How banks responded in recent VRR operations
In a separate overnight VRR operation cited in the material, RBI offered ₹50,000 crore and received bids worth ₹31,025 crore, which market participants described as broadly in line with expectations. A treasury head at a private bank said GST outflow was expected to be between ₹1 trillion and ₹1.25 trillion (₹100,000 crore to ₹125,000 crore), and called the operation a fine-tuning move aimed at stopping overnight rates from moving above the repo rate. The same set of reports also said net liquidity was in surplus of ₹2.98 lakh crore (₹298,000 crore) on Tuesday and ₹2.65 trillion (₹265,000 crore) on Wednesday, showing that headline surplus can coexist with short-lived tightness.

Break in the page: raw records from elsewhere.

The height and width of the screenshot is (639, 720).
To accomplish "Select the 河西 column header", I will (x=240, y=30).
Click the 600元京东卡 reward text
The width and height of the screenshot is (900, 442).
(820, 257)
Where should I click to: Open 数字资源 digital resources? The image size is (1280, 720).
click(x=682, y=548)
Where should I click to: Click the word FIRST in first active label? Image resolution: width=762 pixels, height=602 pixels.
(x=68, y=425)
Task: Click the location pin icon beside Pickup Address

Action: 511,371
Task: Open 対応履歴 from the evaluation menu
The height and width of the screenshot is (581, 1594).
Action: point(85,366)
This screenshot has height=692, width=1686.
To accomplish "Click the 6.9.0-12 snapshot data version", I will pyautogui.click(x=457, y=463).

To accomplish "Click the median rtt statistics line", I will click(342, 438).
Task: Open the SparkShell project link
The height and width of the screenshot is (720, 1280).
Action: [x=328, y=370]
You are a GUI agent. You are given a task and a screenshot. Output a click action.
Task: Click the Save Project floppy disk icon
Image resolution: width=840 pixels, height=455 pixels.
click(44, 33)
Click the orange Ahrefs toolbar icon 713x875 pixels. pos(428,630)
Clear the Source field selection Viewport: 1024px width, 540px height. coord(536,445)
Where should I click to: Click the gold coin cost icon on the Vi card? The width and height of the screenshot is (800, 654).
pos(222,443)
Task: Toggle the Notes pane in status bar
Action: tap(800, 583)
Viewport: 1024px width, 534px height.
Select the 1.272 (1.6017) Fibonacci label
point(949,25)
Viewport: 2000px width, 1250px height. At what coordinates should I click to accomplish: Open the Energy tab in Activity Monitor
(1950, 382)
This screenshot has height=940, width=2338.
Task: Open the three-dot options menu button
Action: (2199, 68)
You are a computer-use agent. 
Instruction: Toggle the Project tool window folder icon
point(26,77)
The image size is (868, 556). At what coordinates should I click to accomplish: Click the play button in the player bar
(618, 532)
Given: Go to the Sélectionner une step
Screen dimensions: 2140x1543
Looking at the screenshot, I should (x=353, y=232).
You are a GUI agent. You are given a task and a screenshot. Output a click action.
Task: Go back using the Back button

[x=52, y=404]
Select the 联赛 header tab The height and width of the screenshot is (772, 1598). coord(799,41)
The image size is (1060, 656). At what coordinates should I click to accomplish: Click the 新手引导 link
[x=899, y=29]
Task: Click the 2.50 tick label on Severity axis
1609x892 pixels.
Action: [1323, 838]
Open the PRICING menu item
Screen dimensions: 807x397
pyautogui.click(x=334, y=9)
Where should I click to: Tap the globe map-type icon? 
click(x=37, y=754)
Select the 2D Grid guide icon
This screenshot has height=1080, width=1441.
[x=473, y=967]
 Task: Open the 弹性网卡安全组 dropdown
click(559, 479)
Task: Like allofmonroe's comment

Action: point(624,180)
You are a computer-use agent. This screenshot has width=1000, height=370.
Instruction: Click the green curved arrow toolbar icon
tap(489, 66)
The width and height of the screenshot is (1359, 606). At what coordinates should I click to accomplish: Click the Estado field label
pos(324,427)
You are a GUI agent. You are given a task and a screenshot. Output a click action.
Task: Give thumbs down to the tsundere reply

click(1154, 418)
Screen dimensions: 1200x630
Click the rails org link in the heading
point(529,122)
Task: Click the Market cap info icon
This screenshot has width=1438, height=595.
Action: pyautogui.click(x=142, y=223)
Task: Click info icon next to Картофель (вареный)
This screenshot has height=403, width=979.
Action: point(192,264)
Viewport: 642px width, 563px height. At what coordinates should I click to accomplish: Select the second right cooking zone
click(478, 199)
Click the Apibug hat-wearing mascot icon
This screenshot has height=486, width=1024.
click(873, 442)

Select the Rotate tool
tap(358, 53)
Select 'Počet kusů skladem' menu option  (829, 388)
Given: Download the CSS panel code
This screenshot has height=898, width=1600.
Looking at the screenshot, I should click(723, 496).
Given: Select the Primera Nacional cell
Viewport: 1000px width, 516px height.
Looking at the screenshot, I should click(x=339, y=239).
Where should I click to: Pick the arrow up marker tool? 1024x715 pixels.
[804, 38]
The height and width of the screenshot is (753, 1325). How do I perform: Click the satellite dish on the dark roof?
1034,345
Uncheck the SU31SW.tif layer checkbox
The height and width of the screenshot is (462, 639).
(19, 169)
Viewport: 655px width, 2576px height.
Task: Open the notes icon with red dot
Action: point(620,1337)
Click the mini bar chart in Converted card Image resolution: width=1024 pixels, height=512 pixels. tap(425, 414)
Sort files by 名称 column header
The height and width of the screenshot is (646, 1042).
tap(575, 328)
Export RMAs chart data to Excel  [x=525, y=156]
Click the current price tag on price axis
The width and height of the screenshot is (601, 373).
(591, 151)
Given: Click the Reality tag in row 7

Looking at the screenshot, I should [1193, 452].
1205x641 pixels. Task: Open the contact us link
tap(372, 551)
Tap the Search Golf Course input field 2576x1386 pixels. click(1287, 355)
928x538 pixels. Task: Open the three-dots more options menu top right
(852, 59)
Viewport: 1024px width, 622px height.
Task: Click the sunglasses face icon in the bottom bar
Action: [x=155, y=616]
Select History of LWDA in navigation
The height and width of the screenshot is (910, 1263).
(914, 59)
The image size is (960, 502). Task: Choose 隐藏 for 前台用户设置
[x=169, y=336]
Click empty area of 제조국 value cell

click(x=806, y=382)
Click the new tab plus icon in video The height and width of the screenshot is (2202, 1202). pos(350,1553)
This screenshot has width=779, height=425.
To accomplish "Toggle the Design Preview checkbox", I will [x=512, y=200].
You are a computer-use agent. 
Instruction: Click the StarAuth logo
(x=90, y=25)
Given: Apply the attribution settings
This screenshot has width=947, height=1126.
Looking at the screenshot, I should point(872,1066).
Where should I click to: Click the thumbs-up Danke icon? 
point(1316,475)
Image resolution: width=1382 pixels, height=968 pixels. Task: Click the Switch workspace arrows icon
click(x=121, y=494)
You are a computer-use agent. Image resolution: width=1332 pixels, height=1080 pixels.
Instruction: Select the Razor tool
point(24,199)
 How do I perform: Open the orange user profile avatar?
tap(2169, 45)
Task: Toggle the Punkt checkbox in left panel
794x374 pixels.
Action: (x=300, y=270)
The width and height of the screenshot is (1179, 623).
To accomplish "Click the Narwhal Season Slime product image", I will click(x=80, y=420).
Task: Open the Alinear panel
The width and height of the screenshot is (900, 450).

Simultaneous absorption and injection: the “fine-tuning” phase
One report said RBI would conduct a VRRR auction to absorb ₹1.25 lakh crore (₹125,000 crore) after repo injections, as call rates fluctuated ahead of a key government securities auction. This combination of injections and absorptions is typically used when surplus liquidity is large but uneven, or when some of it is temporarily locked due to prior RBI operations. Another data point said RBI received bids worth ₹1.82 trillion (₹182,000 crore) against a notified amount of ₹2 trillion (₹200,000 crore) at an eight-day VRRR auction, and accepted bids at a 5.49% cut-off rate. These figures illustrate the scale at which RBI manages liquidity during periods of large surplus.
Key figures at a glance
What investors and treasury desks will track next
For markets, the near-term focus remains on whether RBI’s liquidity operations keep WACR aligned with the policy rate during tax-related outflows and settlement cycles. Traders also watch the balance between VRR injections and VRRR absorption because it shapes short-term funding costs for banks and primary dealers, and can influence demand at government securities auctions. RBI’s stated approach, as reflected in these updates, has been to respond to evolving liquidity conditions rather than allow brief mismatches to destabilise overnight rates.
Conclusion
The RBI’s planned three-day ₹75,000 crore VRR auction on March 20, with reversal on March 23, is a short-tenor step to manage liquidity as tax outflows and absorption operations affect overnight funding conditions. The next signals will come from auction demand, subsequent RBI operations, and the behaviour of WACR around key cash flow dates.